→ **Aim of the task**
Without adding anything, give again the lines from the one holding "Given: Open the Use this model dropdown" through the final line of the records, exactly, with both ends included and pictures dropped.

The records START

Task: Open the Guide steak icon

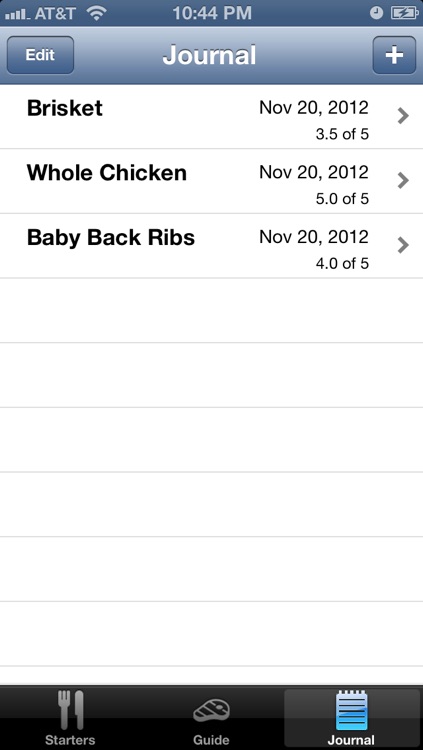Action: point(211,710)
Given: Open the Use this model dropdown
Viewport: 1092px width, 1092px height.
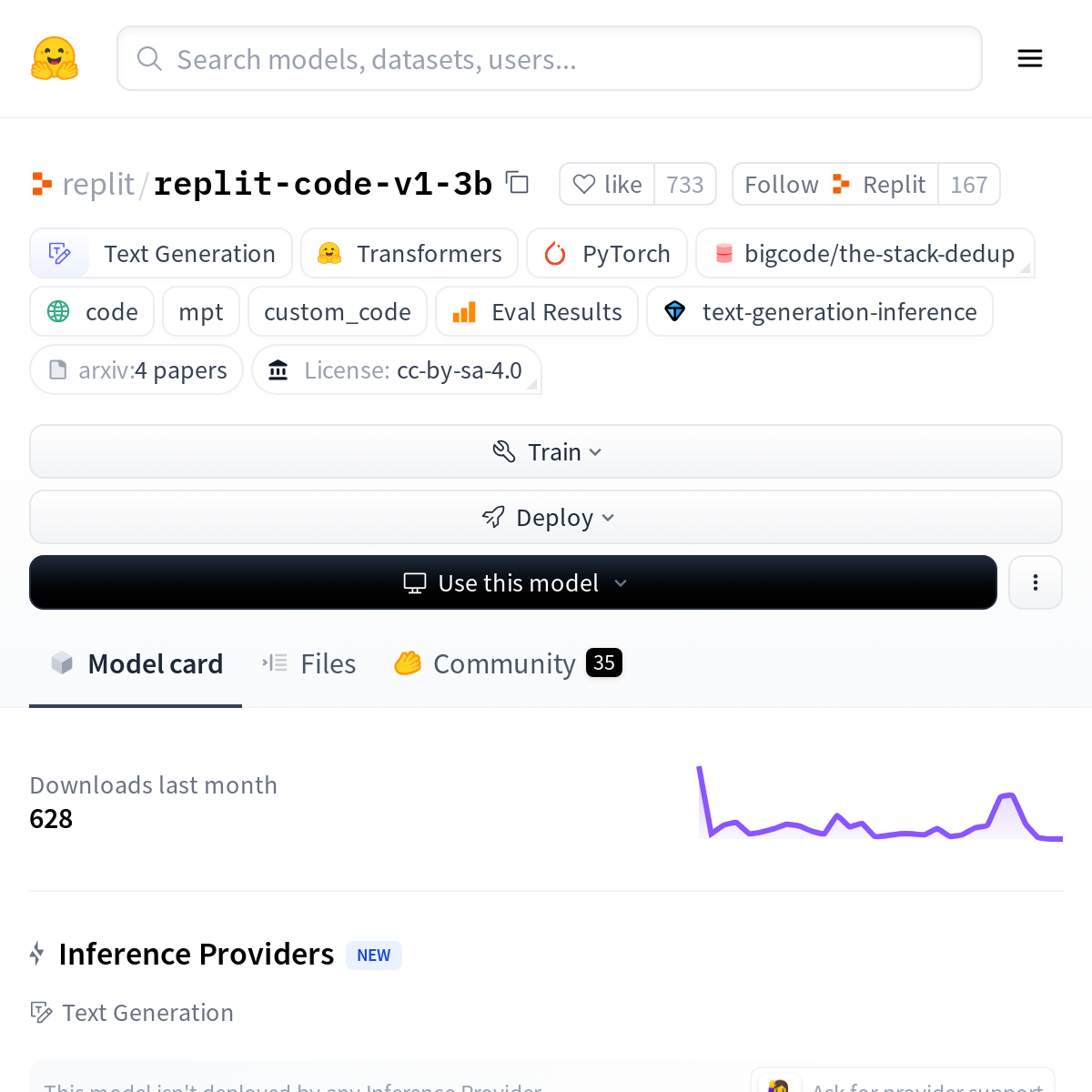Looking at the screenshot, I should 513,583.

The records END

→ **Answer to this task**
Given: Open the Use this model dropdown
Viewport: 1092px width, 1092px height.
Looking at the screenshot, I should 513,583.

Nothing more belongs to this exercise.